TASK>
Reproduce the listing below word for word, with no pictures.

AVAILABLE RECORDS>

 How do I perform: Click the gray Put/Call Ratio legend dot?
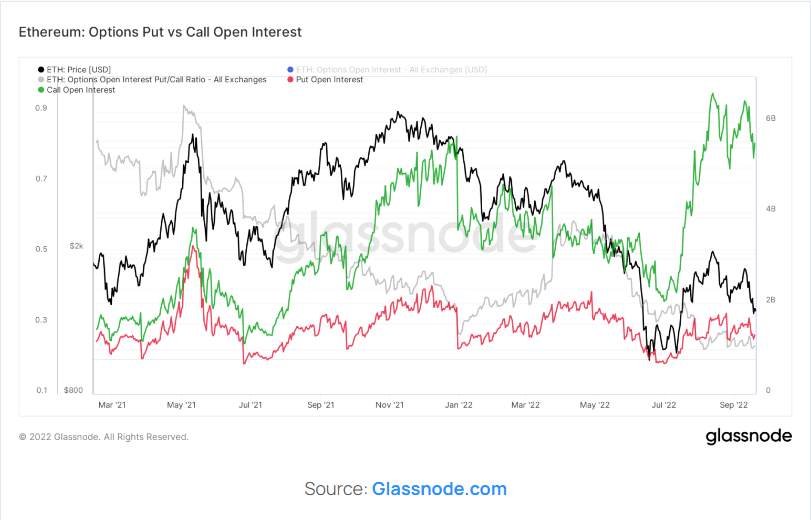tap(41, 79)
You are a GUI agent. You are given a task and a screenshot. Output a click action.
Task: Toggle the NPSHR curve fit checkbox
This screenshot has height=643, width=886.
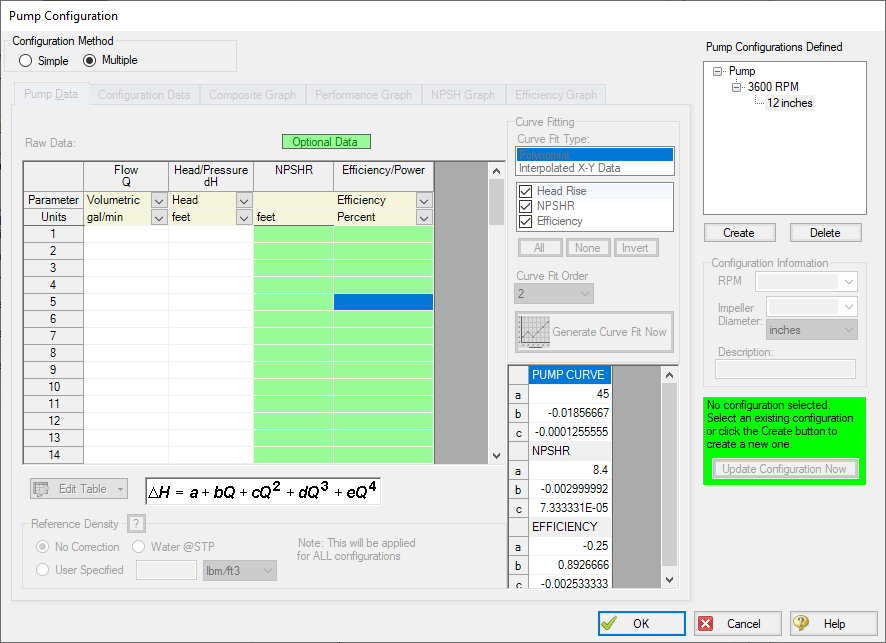[526, 206]
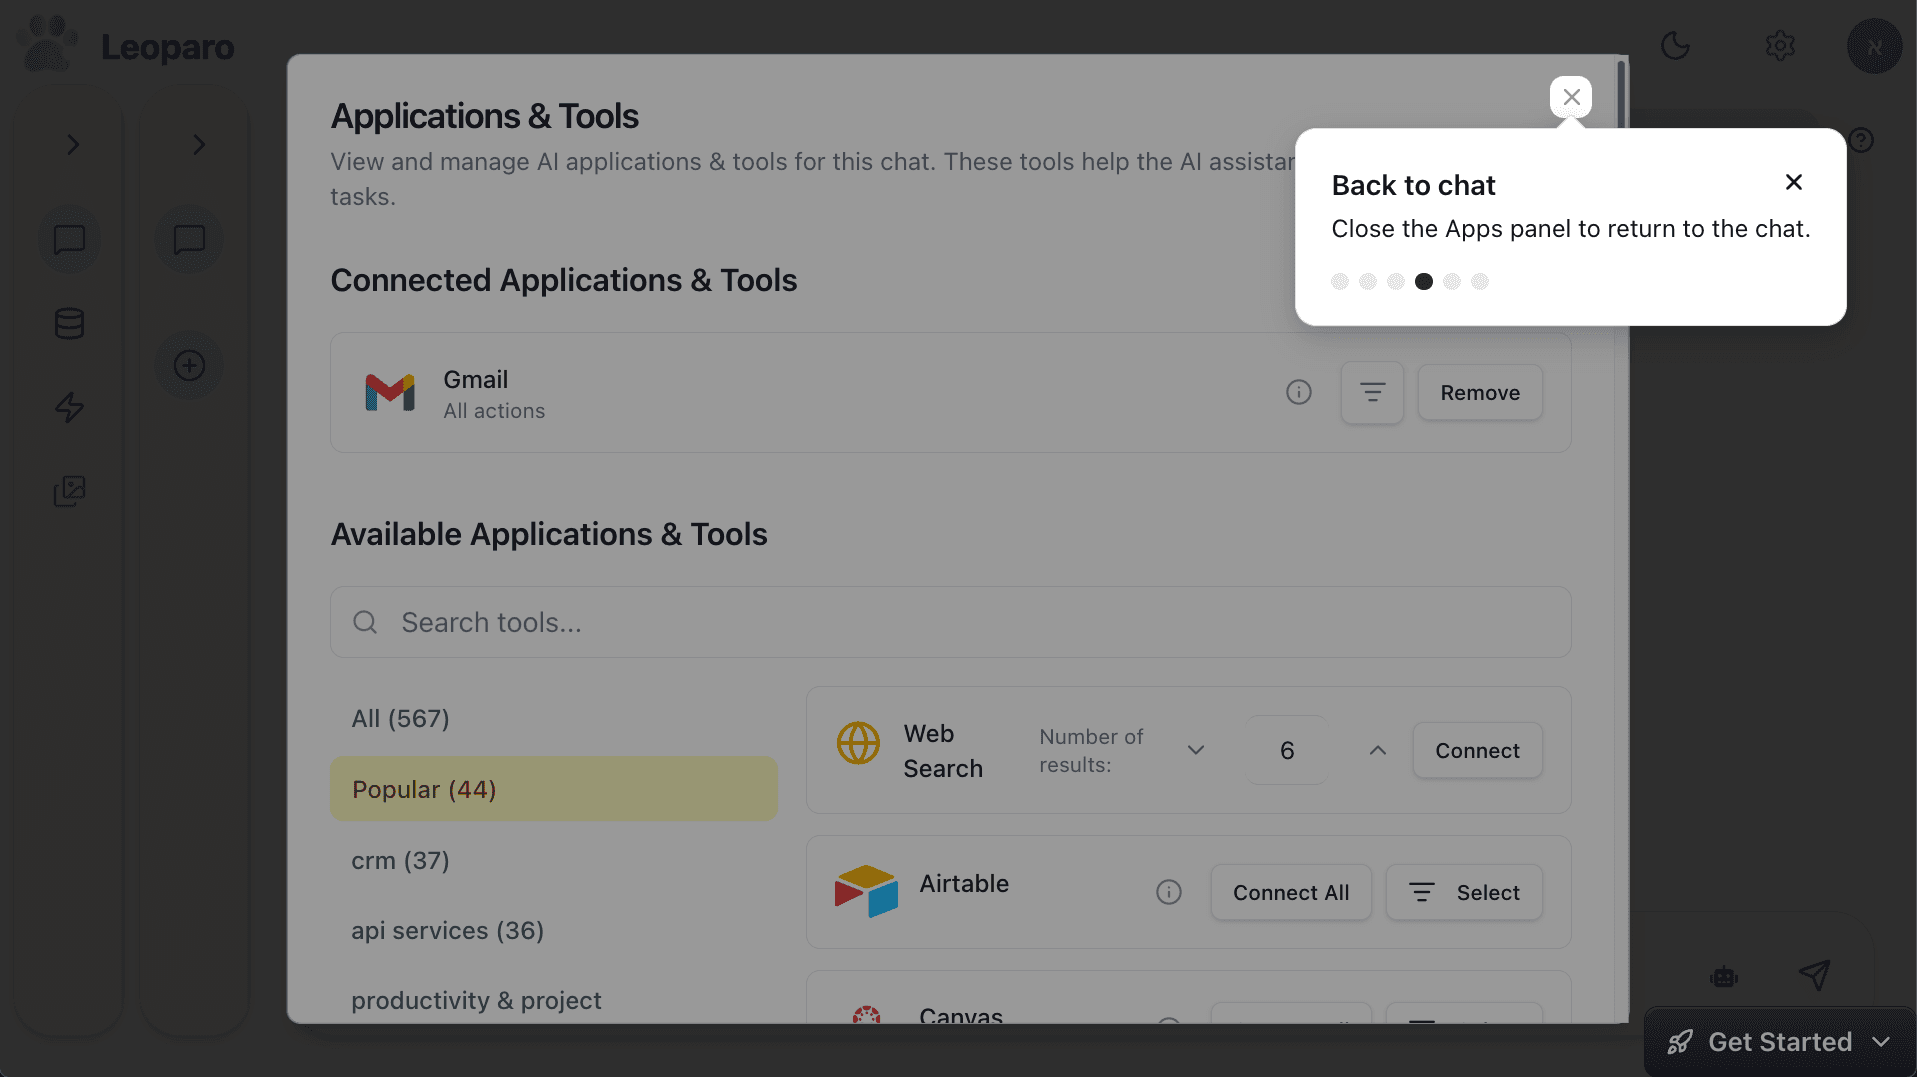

ANSWER FOR THIS EXERCISE>
 How do I perform: Click the gray Put/Call Ratio legend dot?
tap(41, 79)
You are a GUI agent. You are given a task and a screenshot. Output a click action.
Task: Toggle the NPSHR curve fit checkbox
This screenshot has height=643, width=886.
[526, 206]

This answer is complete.